#### EXERCISE DIRECTIONS
Line by line, repeat all the material exactly as it appears.

#### DATA RECORDS
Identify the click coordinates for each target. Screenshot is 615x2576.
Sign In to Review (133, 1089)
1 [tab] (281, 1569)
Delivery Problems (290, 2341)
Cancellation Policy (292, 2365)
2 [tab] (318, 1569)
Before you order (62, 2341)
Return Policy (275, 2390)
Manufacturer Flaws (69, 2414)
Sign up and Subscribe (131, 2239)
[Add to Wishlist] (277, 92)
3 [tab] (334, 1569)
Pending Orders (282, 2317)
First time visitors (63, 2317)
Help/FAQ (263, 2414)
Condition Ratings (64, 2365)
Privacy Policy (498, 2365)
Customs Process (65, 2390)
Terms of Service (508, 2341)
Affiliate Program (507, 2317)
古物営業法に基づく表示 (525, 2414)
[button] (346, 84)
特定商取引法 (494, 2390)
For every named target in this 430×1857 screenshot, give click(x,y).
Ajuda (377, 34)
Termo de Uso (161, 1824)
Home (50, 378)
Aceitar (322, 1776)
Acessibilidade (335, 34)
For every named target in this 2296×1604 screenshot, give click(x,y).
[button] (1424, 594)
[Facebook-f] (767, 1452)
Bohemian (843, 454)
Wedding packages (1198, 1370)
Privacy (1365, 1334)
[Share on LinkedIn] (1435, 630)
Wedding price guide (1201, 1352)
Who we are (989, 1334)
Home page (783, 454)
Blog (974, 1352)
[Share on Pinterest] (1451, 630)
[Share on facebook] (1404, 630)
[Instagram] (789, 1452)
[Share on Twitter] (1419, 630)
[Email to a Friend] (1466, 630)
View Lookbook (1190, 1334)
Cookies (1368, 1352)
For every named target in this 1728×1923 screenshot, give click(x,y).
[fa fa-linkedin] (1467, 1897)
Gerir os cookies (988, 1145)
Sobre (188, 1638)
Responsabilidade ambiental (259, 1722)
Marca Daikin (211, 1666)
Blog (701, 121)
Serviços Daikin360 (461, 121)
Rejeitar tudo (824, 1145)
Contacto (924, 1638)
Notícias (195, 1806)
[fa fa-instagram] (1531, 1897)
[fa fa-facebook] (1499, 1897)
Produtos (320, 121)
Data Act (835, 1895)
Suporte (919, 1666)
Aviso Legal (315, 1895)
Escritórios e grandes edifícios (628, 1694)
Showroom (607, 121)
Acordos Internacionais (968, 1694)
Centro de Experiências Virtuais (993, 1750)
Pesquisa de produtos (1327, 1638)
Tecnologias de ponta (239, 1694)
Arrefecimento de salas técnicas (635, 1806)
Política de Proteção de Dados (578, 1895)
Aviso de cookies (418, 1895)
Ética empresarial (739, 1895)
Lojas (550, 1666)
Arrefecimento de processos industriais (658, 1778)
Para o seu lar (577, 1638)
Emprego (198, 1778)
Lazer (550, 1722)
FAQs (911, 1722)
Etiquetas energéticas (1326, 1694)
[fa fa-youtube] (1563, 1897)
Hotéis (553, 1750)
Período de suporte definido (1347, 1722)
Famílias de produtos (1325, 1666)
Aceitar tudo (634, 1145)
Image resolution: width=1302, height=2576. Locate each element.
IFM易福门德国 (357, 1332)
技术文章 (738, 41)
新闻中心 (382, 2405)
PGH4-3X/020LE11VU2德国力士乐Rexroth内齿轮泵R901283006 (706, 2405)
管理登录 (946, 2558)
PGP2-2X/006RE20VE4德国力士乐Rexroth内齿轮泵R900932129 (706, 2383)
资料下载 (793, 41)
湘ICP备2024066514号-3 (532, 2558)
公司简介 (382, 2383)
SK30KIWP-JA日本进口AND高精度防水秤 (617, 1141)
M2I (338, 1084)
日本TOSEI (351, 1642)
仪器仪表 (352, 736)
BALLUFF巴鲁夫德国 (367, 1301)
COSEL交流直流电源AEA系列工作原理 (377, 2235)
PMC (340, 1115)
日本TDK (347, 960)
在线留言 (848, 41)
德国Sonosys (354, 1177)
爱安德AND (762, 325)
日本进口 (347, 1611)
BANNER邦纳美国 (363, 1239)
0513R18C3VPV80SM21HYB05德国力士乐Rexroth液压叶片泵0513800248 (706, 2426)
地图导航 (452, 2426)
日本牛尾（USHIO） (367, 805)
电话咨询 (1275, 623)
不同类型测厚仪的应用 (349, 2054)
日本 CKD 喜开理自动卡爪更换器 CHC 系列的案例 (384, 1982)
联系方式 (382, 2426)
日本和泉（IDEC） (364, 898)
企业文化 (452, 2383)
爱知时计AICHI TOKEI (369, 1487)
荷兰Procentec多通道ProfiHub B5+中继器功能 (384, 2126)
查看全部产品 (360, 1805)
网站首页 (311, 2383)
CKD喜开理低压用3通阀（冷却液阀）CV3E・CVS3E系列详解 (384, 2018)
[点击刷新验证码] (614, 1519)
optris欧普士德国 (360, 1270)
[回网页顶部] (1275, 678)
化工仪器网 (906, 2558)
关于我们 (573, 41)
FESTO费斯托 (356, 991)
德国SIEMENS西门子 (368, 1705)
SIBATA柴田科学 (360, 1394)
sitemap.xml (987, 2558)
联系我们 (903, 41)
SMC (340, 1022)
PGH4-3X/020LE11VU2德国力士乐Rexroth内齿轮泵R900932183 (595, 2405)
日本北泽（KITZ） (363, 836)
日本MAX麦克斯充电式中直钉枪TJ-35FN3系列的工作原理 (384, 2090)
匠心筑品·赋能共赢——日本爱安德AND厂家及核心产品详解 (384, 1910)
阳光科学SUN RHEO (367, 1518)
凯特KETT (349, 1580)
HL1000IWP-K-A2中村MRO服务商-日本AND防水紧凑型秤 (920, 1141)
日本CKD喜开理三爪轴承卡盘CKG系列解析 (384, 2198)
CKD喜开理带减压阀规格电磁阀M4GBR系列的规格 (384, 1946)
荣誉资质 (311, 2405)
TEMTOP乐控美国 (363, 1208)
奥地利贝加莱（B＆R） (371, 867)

#### EXERCISE RESULT
Identify the click coordinates for each target. Screenshot is 615x2576.
Sign In to Review (133, 1089)
1 [tab] (281, 1569)
Delivery Problems (290, 2341)
Cancellation Policy (292, 2365)
2 [tab] (318, 1569)
Before you order (62, 2341)
Return Policy (275, 2390)
Manufacturer Flaws (69, 2414)
Sign up and Subscribe (131, 2239)
[Add to Wishlist] (277, 92)
3 [tab] (334, 1569)
Pending Orders (282, 2317)
First time visitors (63, 2317)
Help/FAQ (263, 2414)
Condition Ratings (64, 2365)
Privacy Policy (498, 2365)
Customs Process (65, 2390)
Terms of Service (508, 2341)
Affiliate Program (507, 2317)
古物営業法に基づく表示 (525, 2414)
[button] (346, 84)
特定商取引法 (494, 2390)
For every named target in this 430×1857 screenshot, give click(x,y).
Ajuda (377, 34)
Termo de Uso (161, 1824)
Home (50, 378)
Aceitar (322, 1776)
Acessibilidade (335, 34)
For every named target in this 2296×1604 screenshot, give click(x,y).
[button] (1424, 594)
[Facebook-f] (767, 1452)
Bohemian (843, 454)
Wedding packages (1198, 1370)
Privacy (1365, 1334)
[Share on LinkedIn] (1435, 630)
Wedding price guide (1201, 1352)
Who we are (989, 1334)
Home page (783, 454)
Blog (974, 1352)
[Share on Pinterest] (1451, 630)
[Share on facebook] (1404, 630)
[Instagram] (789, 1452)
[Share on Twitter] (1419, 630)
[Email to a Friend] (1466, 630)
View Lookbook (1190, 1334)
Cookies (1368, 1352)
For every named target in this 1728×1923 screenshot, give click(x,y).
[fa fa-linkedin] (1467, 1897)
Gerir os cookies (988, 1145)
Sobre (188, 1638)
Responsabilidade ambiental (259, 1722)
Marca Daikin (211, 1666)
Blog (701, 121)
Serviços Daikin360 (461, 121)
Rejeitar tudo (824, 1145)
Contacto (924, 1638)
Notícias (195, 1806)
[fa fa-instagram] (1531, 1897)
[fa fa-facebook] (1499, 1897)
Produtos (320, 121)
Data Act (835, 1895)
Suporte (919, 1666)
Aviso Legal (315, 1895)
Escritórios e grandes edifícios (628, 1694)
Showroom (607, 121)
Acordos Internacionais (968, 1694)
Centro de Experiências Virtuais (993, 1750)
Pesquisa de produtos (1327, 1638)
Tecnologias de ponta (239, 1694)
Arrefecimento de salas técnicas (635, 1806)
Política de Proteção de Dados (578, 1895)
Aviso de cookies (418, 1895)
Ética empresarial (739, 1895)
Lojas (550, 1666)
Arrefecimento de processos industriais (658, 1778)
Para o seu lar (577, 1638)
Emprego (198, 1778)
Lazer (550, 1722)
FAQs (911, 1722)
Etiquetas energéticas (1326, 1694)
[fa fa-youtube] (1563, 1897)
Hotéis (553, 1750)
Período de suporte definido (1347, 1722)
Famílias de produtos (1325, 1666)
Aceitar tudo (634, 1145)
Image resolution: width=1302, height=2576. Locate each element.
IFM易福门德国 (357, 1332)
技术文章 (738, 41)
新闻中心 (382, 2405)
PGH4-3X/020LE11VU2德国力士乐Rexroth内齿轮泵R901283006 (706, 2405)
管理登录 (946, 2558)
PGP2-2X/006RE20VE4德国力士乐Rexroth内齿轮泵R900932129 (706, 2383)
资料下载 (793, 41)
湘ICP备2024066514号-3 (532, 2558)
公司简介 (382, 2383)
SK30KIWP-JA日本进口AND高精度防水秤 (617, 1141)
M2I (338, 1084)
日本TOSEI (351, 1642)
仪器仪表 (352, 736)
BALLUFF巴鲁夫德国 (367, 1301)
COSEL交流直流电源AEA系列工作原理 (377, 2235)
PMC (340, 1115)
日本TDK (347, 960)
在线留言 (848, 41)
德国Sonosys (354, 1177)
爱安德AND (762, 325)
日本进口 (347, 1611)
BANNER邦纳美国 (363, 1239)
0513R18C3VPV80SM21HYB05德国力士乐Rexroth液压叶片泵0513800248 (706, 2426)
地图导航 (452, 2426)
日本牛尾（USHIO） (367, 805)
电话咨询 (1275, 623)
不同类型测厚仪的应用 (349, 2054)
日本 CKD 喜开理自动卡爪更换器 CHC 系列的案例 (384, 1982)
联系方式 (382, 2426)
日本和泉（IDEC） (364, 898)
企业文化 (452, 2383)
爱知时计AICHI TOKEI (369, 1487)
荷兰Procentec多通道ProfiHub B5+中继器功能 (384, 2126)
查看全部产品 (360, 1805)
网站首页 (311, 2383)
CKD喜开理低压用3通阀（冷却液阀）CV3E・CVS3E系列详解 (384, 2018)
[点击刷新验证码] (614, 1519)
optris欧普士德国 (360, 1270)
[回网页顶部] (1275, 678)
化工仪器网 (906, 2558)
关于我们 (573, 41)
FESTO费斯托 (356, 991)
德国SIEMENS西门子 (368, 1705)
SIBATA柴田科学 (360, 1394)
sitemap.xml (987, 2558)
联系我们 (903, 41)
SMC (340, 1022)
PGH4-3X/020LE11VU2德国力士乐Rexroth内齿轮泵R900932183 (595, 2405)
日本北泽（KITZ） (363, 836)
日本MAX麦克斯充电式中直钉枪TJ-35FN3系列的工作原理 (384, 2090)
匠心筑品·赋能共赢——日本爱安德AND厂家及核心产品详解 (384, 1910)
阳光科学SUN RHEO (367, 1518)
凯特KETT (349, 1580)
HL1000IWP-K-A2中村MRO服务商-日本AND防水紧凑型秤 (920, 1141)
日本CKD喜开理三爪轴承卡盘CKG系列解析 (384, 2198)
CKD喜开理带减压阀规格电磁阀M4GBR系列的规格 (384, 1946)
荣誉资质 (311, 2405)
TEMTOP乐控美国 (363, 1208)
奥地利贝加莱（B＆R） (371, 867)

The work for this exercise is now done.